**Data excerpts**
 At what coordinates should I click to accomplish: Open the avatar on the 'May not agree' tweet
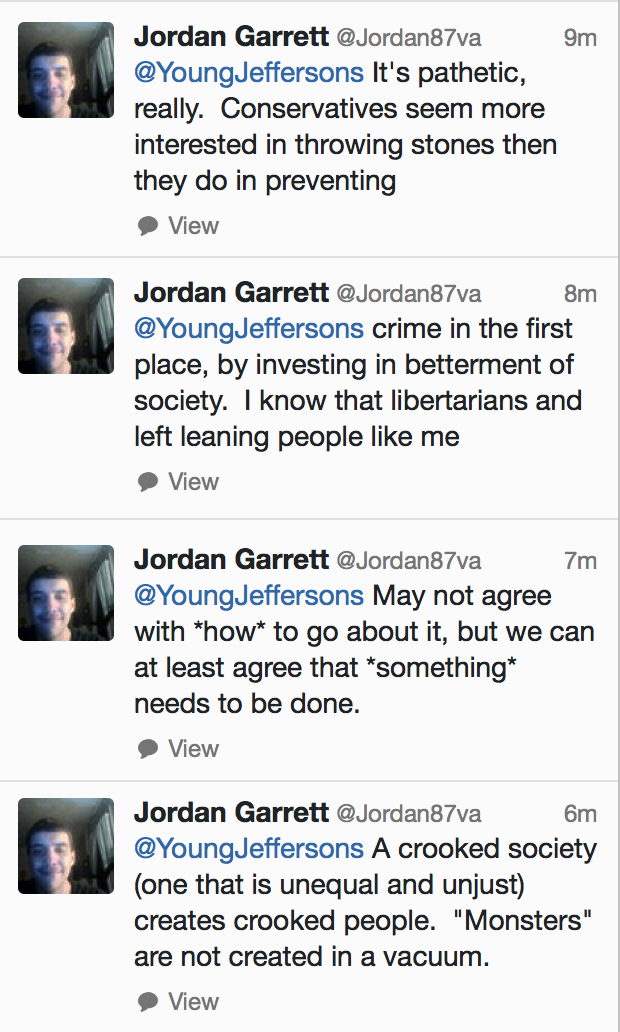(x=66, y=593)
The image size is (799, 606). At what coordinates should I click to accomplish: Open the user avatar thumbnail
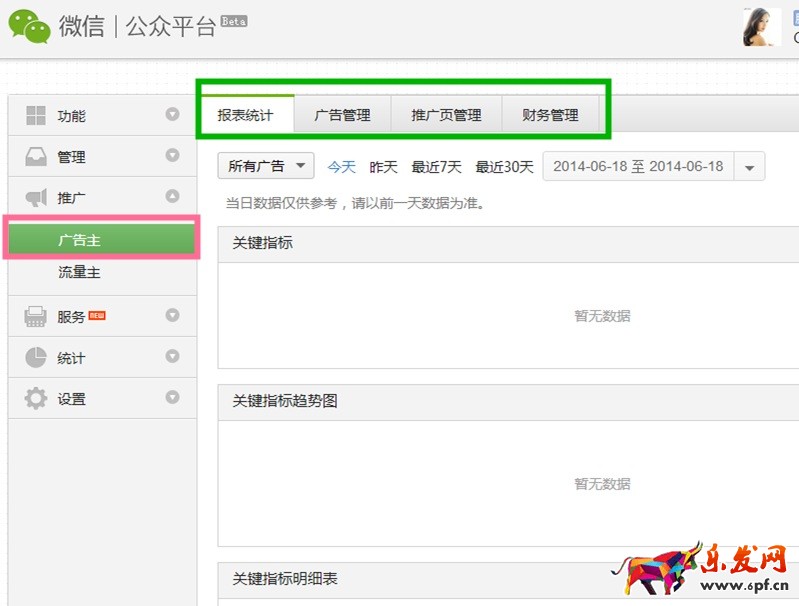tap(761, 27)
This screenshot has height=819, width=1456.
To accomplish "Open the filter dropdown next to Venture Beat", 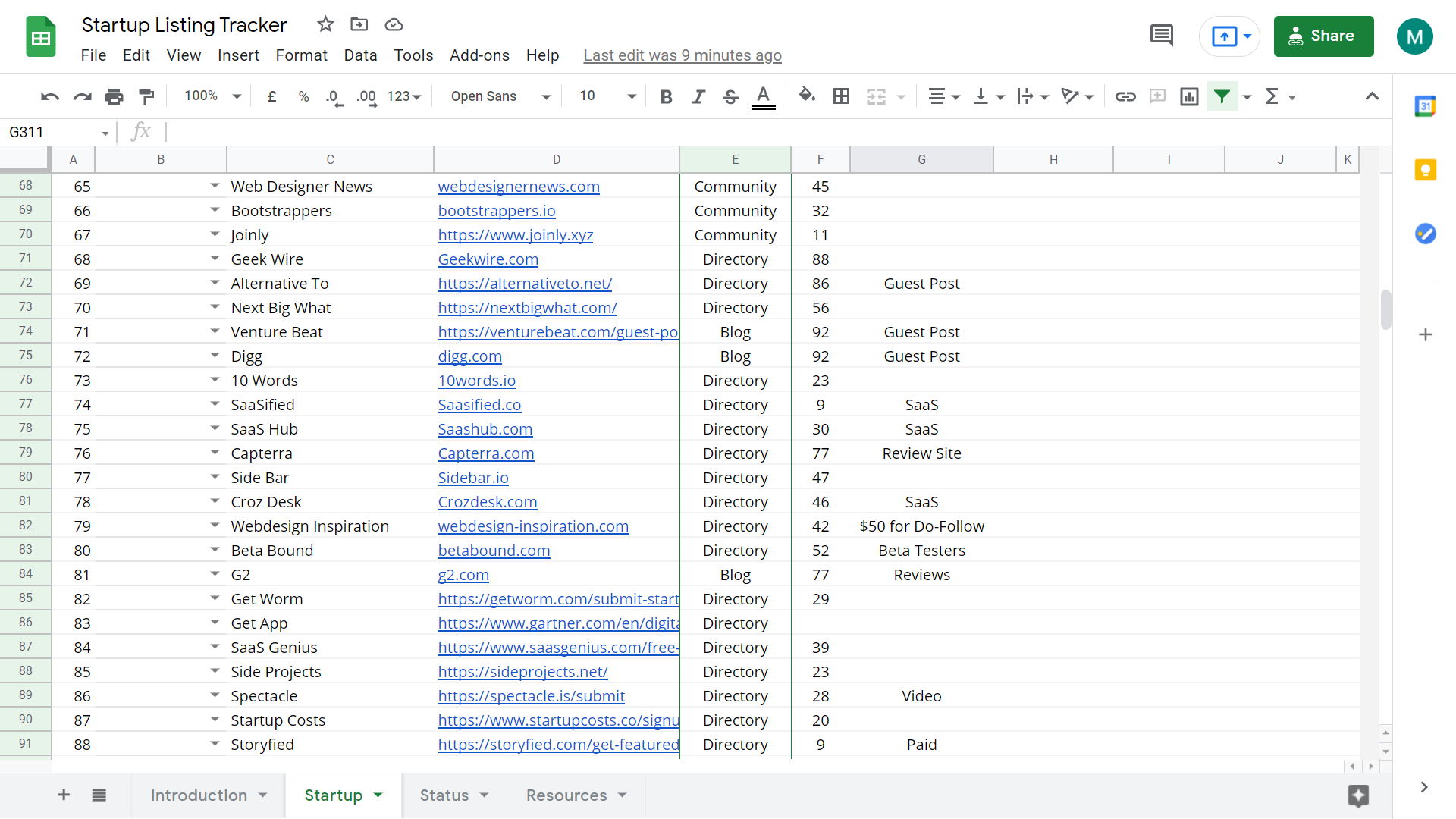I will (214, 331).
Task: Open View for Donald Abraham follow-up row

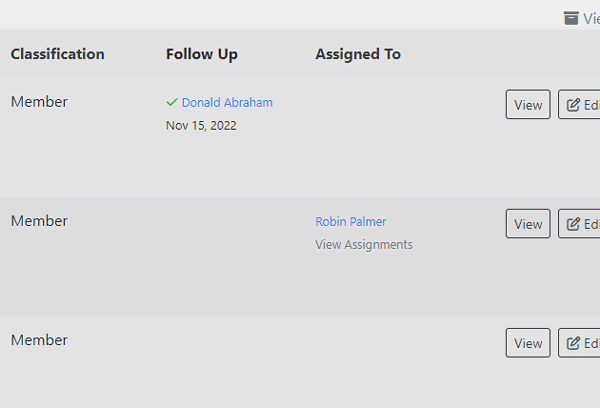Action: [x=528, y=104]
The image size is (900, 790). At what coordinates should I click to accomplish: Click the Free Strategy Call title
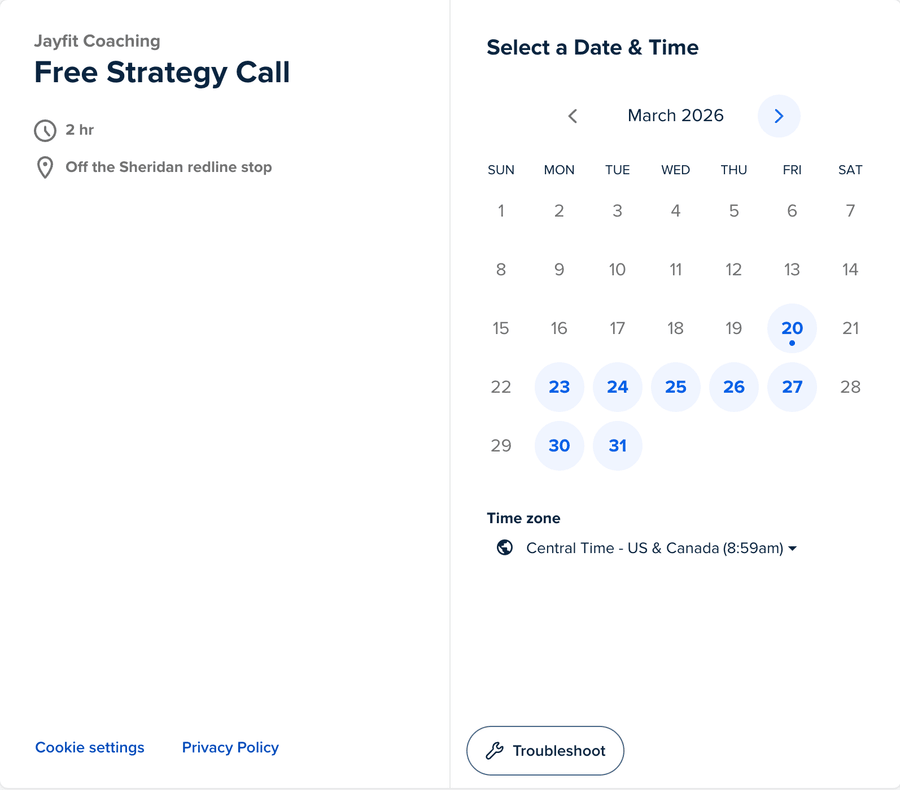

**Written exercise**
Substitute "heading" for "title" in the items from the line containing "Task: Open View" through the end of the items, and reproduce those lines with everything else unchanged. Leave the pictures out of your answer.

**Answer for the task**
Task: Open View for Donald Abraham follow-up row

Action: [x=528, y=104]
The image size is (900, 790). At what coordinates should I click to accomplish: Click the Free Strategy Call heading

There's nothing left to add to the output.